DEXs typically have some more nuanced features than this now, but the fundamentals remain rooted in this idea.
HyperLiquid: HyperLiquid is one of the most popular DEXs right now. Its HYPE token trades at around a $10 billion market cap, which is the 10th highest of all cryptocurrencies. What sets HYPE apart from other DEXs the most is that it runs on its own layer 1 blockchain. The issue with some Ethereum DEXs, like Unisawp is that a transaction of $30 in crypto might end up charging $10 in gas fees, which is totally unreasonable for almost anyone. However, by building their own layer 1 chain and consensus mechanism, HyperBFT, HyperLiquid was able to get rid of gas fees completely. HyperBFT also allows them to process transactions at a much faster rate than Ethereum and even a lot of layer 2 chains. This makes them perfect for their core competency, trading. Most of this trading happens with perpetual options (perps), which are option contracts with no time duration or strike price, essentially making them a way that traders can trade with leverage. Perps have a liquidation price depending on the leverage level. For example, if one puts a long on ETH when it is valued at $2,000, and they have 10x leverage, the liquidation price would be $1800 because a 10% loss * 10x leverage = 100% loss. This is what people mean when they say the crypto market declined due to traders getting liquidated. HyperLiquid still works with the same fundamental liquidity pools as the Uniswap example, with a few nuances. One, there is a main liquidity pool, the HyperLiquidity Provider (HLP), where liquidity providers can only deposit USDC. This enables the traders' activity, and the providers earn fees, which are plentiful because there is no gas fee to compete with. However, this is where HyperLiquid takes its next critical detour. The reason people can only deposit USDC is that HLP is not a traditional AMM. Instead, HyperLiquid runs a central limit order book (CLOB) just as most traditional financial markets do. The HLP is a vault that runs an automated trading system, placing limit orders on both sides of the price to provide liquidity to a market, as quant firms Jane Street and Citadel do in regular markets. With this system, HyperLiquid offers a huge amount of speed compared to other DEXs and gives traders the knowledge that they are trading against people, not a liquidity pool. Overall, HyperLiquid makes real crypto and tokenized asset trading possible compared to traditional DEXs.

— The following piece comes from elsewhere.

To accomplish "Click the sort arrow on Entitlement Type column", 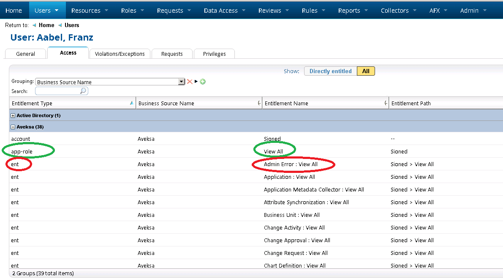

Jupiter: Jupiter is the next DEX that shows what DEXs are becoming very well. Jupiter runs on the Solana blockchain, which itself is a fast, low-gas-fee chain. However, it feels unfair to call Juptier a DEX because it does much more than that. Jupiter (jup.ag) has swapping and perpetuals, but it also has lending, prediction markets, a mobile app, wallet services, staking, a stablecoin, and a developer toolkit. When someone looks at Jupiter, it might remind them of how Coinbase is trying to become the “everything exchange,” but from a Web3-first strategy. What makes Juptier special as a DEX is that it is an aggregator for all the DEXs across the Solana blockchain. The nature of AMMs lead to price discrepancies, whether it be slippage because of how well-funded a liquidity pool is, or the automated price for a swap, not all protocols are equal all of the time. Jupiter takes advantage of this by aggregating all the DEXs into their platform and giving the Jupiter user the best terms for their swap by routing swaps to different DEXs. This is super important for Solana because of how fast it is growing, which leads to fragmented liquidity. However, it also appeals to a broader community of people that crave simplicity and aggregation versus the highly fragmented markets of many cryptocurrencies, projects, and protocols.
Overall: DEXs are one of the most important technologies in crypto, and knowing how they work, the pros and cons of them, and how one can interact with them is very important if someone wants to work on-chain. The volume that some are seeing points to very exciting developments for crypto. I think, as these protocols develop better technology and grow more liquidity, institutional investors will be much more inclined to give on-chain crypto a try, but only time will tell.